- **EXTRACT**
--- --- ---

Relevant imports of Selenium, ChromeDriver, JSON, Regex, Time, Pandas, etc.

In [1]:
!apt update
!apt install chromium-chromedriver
!pip install selenium

Hit:1 https://cloud.r-project.org/bin/linux/ubuntu bionic-cran35/ InRelease
Hit:2 http://ppa.launchpad.net/graphics-drivers/ppa/ubuntu bionic InRelease
Hit:3 http://security.ubuntu.com/ubuntu bionic-security InRelease
Ign:4 https://developer.download.nvidia.com/compute/cuda/repos/ubuntu1804/x86_64  InRelease
Ign:5 https://developer.download.nvidia.com/compute/machine-learning/repos/ubuntu1804/x86_64  InRelease
Hit:6 http://archive.ubuntu.com/ubuntu bionic InRelease
Hit:7 https://developer.download.nvidia.com/compute/cuda/repos/ubuntu1804/x86_64  Release
Hit:8 https://developer.download.nvidia.com/compute/machine-learning/repos/ubuntu1804/x86_64  Release
Hit:9 http://ppa.launchpad.net/marutter/c2d4u3.5/ubuntu bionic InRelease
Hit:10 http://archive.ubuntu.com/ubuntu bionic-updates InRelease
Hit:12 http://archive.ubuntu.com/ubuntu bionic-backports InRelease
Reading package lists... Done
Building dependency tree       
Reading state information... Done
42 packages can be upgraded. Run 'apt

In [0]:
import json
import re
from selenium import webdriver
from selenium.common.exceptions import NoSuchElementException   
from collections import OrderedDict 
import time
import pandas as pd

In [0]:
# set options to be headless, ..

--- --- ---

- **EXERCISE 1**
In the Selenium notebook setup excerpt, which exception is imported from selenium.common.exceptions?
- **EXERCISE 2**
Carry the Selenium notebook setup excerpt forward from its final line.

- **RAW DATA**
--- --- ---

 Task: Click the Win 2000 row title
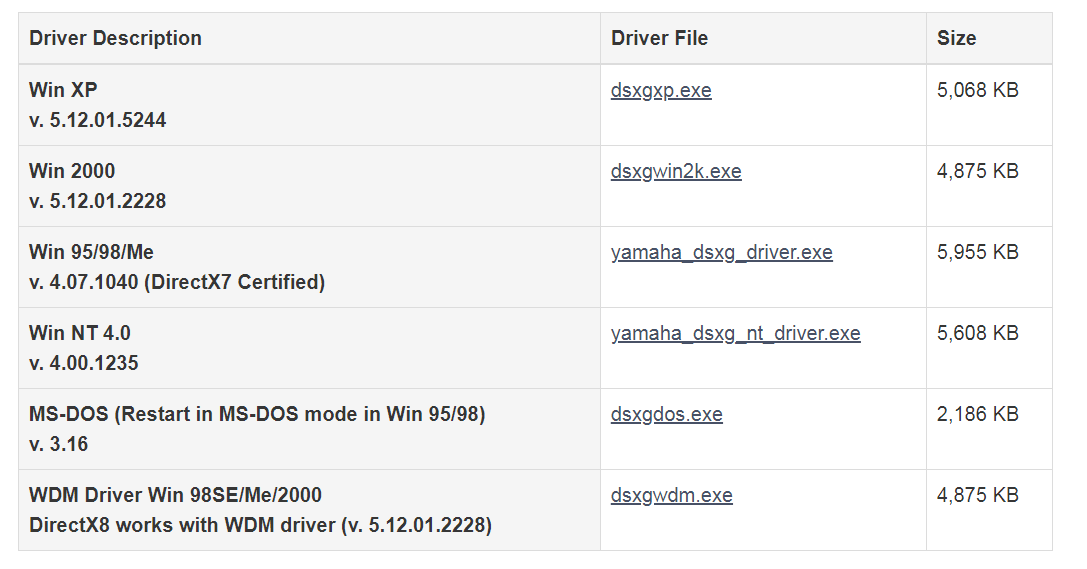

--- --- ---

- **WRITTEN ANSWER 1**
NoSuchElementException

- **WRITTEN ANSWER 2**
options = webdriver.ChromeOptions()
options.add_argument('--headless')
options.add_argument('--no-sandbox')
options.add_argument('--disable-dev-shm-usage')
# open it, go to a website, and get results
wd = webdriver.Chrome('chromedriver',options=options)

# 1. Functions

Starting with the base url, `getAllCategories()` searches through the dropdown menus to find sublinks relevant to categories of small businesses, and returns a dictionary of `{category, link}` pairs. 

In [0]:
def getAllCategories():
    # queries the base small business link
    wd.get("https://www.facebook.com/business/success?categories[0]=small-business")

    # looks through categories with href containing "small business"
    all_categories = {}
    elems = wd.find_elements_by_xpath("//a[contains(@href, '/business/success/?categories%5B0%5D=small-business&categories%5B1%5D')]")
    for elem in elems:
        link = elem.get_attribute("href")
        if link not in all_categories:
            # parse out category name using regex
            name = re.search('[^=]+$', link).group()
            all_categories[name] = link
    
    # return a dictionary of {category, link} pairs
    return all_categories

For a given category url input, `getCompaniesFromCategory()` will expand the category's contents and find all companies within the category. 

By default, it will also analyze those companies, but that can be turned off by setting `recursive=False`

By setting `silent=False`, it will also log to console.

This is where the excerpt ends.